There is little in the literature regarding outcomes measures after arthroscopic management of femoro-acetabular impingement. This study presents the early results (up to 2 years) of arthroscopic management of femoro-acetabular impingement. Treatment included proximal femoral osteoplasty and or acetabular rim trimming in conjunction with labral debridement or repair. Outcomes measures used included the “impingement” sign, modified Harris Hip scoring, SF-12 scoring, and visual analog pain scoring.
Femoro-acetabular Impingement (FAI) is an increasingly recognized disorder resulting in hip pain and development of osteoarthritis in young and middle aged individuals. Treatment of this disorder has traditionally been managed with open dislocation and decompression of the femoral head neck junction and or acetabulum. More recently arthroscopic management has been described, but little with respect to valid outcomes measures is reported.

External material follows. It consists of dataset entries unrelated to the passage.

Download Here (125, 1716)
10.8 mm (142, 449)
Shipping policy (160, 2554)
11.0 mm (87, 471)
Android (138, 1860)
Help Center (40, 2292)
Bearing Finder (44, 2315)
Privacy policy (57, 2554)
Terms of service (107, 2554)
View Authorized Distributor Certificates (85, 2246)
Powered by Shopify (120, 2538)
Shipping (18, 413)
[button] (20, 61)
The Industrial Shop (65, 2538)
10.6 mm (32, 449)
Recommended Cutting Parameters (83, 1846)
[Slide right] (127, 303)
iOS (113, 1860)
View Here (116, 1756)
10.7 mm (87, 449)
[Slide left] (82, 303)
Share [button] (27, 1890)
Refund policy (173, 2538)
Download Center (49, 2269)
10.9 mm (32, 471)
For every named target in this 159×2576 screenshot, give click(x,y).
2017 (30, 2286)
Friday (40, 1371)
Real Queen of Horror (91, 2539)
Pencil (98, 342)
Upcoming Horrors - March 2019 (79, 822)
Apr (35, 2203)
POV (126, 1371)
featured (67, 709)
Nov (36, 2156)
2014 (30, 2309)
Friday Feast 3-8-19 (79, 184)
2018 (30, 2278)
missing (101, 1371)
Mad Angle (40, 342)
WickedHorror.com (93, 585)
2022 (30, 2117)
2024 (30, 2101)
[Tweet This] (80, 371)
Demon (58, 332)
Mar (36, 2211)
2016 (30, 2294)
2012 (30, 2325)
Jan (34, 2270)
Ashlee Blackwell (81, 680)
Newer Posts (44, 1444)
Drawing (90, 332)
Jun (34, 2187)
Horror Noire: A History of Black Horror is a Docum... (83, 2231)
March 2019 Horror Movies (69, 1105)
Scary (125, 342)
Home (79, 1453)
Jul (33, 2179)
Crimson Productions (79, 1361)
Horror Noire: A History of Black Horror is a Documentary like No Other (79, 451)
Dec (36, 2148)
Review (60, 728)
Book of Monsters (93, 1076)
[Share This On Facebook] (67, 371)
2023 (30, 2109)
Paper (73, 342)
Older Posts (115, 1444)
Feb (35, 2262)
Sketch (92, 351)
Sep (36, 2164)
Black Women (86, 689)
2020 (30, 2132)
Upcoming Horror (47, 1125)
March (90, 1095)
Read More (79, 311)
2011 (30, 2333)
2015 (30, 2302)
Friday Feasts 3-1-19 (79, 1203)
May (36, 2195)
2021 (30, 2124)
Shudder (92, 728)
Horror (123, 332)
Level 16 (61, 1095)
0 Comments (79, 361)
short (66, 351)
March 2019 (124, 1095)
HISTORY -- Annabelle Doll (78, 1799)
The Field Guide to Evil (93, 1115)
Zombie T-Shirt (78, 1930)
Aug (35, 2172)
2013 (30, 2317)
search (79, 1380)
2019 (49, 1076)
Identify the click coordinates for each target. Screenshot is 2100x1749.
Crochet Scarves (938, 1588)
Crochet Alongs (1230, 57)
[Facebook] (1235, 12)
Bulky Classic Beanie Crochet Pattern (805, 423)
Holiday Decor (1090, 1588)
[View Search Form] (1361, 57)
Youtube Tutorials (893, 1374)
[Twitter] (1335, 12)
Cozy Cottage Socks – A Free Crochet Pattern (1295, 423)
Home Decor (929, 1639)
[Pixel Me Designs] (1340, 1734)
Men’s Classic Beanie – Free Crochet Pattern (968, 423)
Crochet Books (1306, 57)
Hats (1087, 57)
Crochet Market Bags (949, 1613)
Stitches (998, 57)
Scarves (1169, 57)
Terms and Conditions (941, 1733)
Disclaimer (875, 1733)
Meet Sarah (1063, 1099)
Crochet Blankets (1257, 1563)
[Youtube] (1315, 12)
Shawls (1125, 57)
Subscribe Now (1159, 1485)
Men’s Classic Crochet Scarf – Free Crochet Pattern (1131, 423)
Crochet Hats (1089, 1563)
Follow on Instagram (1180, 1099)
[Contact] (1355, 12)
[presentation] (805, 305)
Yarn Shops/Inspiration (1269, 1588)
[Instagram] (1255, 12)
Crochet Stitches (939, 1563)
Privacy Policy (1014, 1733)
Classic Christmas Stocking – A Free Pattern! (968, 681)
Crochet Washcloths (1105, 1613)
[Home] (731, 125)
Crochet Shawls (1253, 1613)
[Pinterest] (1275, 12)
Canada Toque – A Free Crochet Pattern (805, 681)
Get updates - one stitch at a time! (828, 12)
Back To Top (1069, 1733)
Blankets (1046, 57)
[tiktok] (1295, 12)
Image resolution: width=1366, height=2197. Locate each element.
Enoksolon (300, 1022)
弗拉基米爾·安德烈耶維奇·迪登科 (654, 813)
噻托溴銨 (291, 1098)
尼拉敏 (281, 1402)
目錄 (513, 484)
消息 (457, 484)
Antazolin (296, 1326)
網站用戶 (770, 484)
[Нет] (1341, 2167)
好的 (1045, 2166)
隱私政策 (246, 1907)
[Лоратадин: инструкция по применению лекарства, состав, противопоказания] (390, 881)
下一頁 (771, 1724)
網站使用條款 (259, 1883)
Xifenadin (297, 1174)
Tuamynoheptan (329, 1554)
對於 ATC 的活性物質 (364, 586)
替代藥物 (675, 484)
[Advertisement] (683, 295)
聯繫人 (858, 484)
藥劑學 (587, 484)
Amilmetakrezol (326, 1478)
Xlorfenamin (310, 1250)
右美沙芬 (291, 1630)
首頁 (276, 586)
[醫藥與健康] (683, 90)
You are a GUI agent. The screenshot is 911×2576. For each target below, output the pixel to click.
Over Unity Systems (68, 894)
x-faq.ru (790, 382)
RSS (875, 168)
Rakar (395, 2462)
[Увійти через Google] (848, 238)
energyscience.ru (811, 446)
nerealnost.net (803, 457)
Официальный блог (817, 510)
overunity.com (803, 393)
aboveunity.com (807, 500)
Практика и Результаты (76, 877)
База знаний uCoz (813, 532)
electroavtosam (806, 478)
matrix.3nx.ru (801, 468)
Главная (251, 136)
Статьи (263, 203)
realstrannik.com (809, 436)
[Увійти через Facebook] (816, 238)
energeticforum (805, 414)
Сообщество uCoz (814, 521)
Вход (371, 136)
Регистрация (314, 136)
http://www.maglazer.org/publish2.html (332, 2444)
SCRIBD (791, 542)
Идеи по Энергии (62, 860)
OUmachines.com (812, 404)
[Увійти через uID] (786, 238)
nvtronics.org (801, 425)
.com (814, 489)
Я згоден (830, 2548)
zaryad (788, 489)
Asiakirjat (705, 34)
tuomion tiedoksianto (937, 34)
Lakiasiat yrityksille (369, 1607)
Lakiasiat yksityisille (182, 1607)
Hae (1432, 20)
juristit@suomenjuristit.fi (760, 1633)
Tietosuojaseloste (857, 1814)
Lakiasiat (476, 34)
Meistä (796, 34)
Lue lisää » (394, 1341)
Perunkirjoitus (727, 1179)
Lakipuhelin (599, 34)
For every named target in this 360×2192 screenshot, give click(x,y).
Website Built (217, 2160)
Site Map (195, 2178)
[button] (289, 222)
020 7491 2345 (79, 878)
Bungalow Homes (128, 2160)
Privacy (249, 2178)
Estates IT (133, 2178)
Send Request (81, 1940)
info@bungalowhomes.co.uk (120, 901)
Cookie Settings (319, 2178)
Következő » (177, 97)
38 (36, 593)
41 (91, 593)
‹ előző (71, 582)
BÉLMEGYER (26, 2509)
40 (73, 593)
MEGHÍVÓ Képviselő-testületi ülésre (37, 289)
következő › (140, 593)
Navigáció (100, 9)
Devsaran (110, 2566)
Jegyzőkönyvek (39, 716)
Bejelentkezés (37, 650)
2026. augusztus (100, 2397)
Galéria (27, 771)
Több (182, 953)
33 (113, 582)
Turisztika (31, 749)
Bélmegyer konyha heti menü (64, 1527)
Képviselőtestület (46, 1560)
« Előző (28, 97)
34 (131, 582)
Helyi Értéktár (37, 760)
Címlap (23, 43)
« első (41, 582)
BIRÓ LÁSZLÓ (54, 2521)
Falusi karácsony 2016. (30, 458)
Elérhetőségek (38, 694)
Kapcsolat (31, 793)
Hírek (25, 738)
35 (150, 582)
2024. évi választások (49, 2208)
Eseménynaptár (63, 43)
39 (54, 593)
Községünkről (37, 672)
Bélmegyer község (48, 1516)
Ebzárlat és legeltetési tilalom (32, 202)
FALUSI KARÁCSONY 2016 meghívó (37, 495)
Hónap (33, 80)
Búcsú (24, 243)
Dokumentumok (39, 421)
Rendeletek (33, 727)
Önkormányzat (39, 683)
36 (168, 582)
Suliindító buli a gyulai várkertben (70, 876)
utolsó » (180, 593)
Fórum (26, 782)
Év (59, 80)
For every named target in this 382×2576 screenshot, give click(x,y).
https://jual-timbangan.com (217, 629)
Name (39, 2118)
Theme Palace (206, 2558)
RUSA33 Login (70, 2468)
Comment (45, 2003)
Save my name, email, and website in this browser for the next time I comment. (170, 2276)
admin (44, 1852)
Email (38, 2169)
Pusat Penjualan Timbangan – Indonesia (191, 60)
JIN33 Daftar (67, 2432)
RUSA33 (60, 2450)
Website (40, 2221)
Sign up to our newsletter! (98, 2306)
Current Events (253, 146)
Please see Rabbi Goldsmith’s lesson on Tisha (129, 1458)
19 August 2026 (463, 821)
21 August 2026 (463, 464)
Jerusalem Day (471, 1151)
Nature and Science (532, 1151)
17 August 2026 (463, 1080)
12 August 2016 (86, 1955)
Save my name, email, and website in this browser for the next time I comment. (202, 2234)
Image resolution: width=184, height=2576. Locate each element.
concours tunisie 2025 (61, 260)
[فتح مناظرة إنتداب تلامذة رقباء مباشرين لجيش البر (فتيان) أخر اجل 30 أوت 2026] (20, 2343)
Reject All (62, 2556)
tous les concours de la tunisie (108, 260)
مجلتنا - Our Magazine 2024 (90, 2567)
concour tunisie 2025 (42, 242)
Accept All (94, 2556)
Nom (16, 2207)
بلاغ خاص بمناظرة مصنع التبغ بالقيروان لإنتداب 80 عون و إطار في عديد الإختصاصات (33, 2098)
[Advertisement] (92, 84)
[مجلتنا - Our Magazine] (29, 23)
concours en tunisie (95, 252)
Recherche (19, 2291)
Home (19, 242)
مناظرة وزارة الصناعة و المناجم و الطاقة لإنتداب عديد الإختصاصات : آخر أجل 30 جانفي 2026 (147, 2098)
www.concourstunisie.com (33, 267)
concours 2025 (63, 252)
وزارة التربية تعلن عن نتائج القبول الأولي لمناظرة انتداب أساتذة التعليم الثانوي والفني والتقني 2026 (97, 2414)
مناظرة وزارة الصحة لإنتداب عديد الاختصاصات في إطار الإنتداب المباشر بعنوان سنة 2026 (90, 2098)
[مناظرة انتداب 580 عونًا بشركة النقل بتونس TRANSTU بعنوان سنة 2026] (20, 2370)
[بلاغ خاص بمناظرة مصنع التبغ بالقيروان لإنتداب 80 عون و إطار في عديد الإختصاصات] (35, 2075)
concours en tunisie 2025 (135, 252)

Between 2004 and 2006, 45 patients (46 hips) with radiographically documented FAI were treated with hip arthroscopy, management of intra-articular pathology, labral debridement vs repair, proximal femoral osteoplasty and or acetabular rim trimming. Ninety-five percent of patients had temporary pain relief after preoperative intra-articular anesthetic injection. Outcomes were measured with evaluation of the “Impingement” sign, Modified Harris Hip (HSS), SF-12, and visual analog pain scoring (VAS) preoperatively, and at 6 weeks, 3 months, 6 months, and yearly thereafter.
There were 37 males and 8 females with up to 2 year follow-up. The mean age was 38 years. 100% had associated labral tears, 96% had chondral pathology, 17% had ligamentum teres lesions, 13% had loose bodies. Cam impingement was identified in 33 patients, pincer impingement in 29 patients, and both types were noted in 17 patients. Full thickness chondral defects requiring microfracture were identified on the acetabulum in 28% and femoral head in 2%. Modified HSS (p<0.001), SF-12 (p=0.015), and VAS (p<0.001) scores were significantly improved at most recent follow up. The “impingement” sign was positive in all patients preoperatively. Resolution or improvement of the “impingement” sign was noted in 85% of patients (p<0.001). Complications included heterotopic bone formation (1), lateral femoral cutaneous nerve neuropraxia (1), and partial sciatic nerve neuropraxia (1) which resolved. No patient went on to repeat arthroscopy or total hip arthroplasty at early follow-up.
Arthroscopic management of patients with FAI results in significant improvement in outcomes measures and the “impingement” sign at early term follow-up. Alteration in the natural progression to osteoarthritis and sustained pain relief as a result of arthroscopic management of FAI remains to be seen.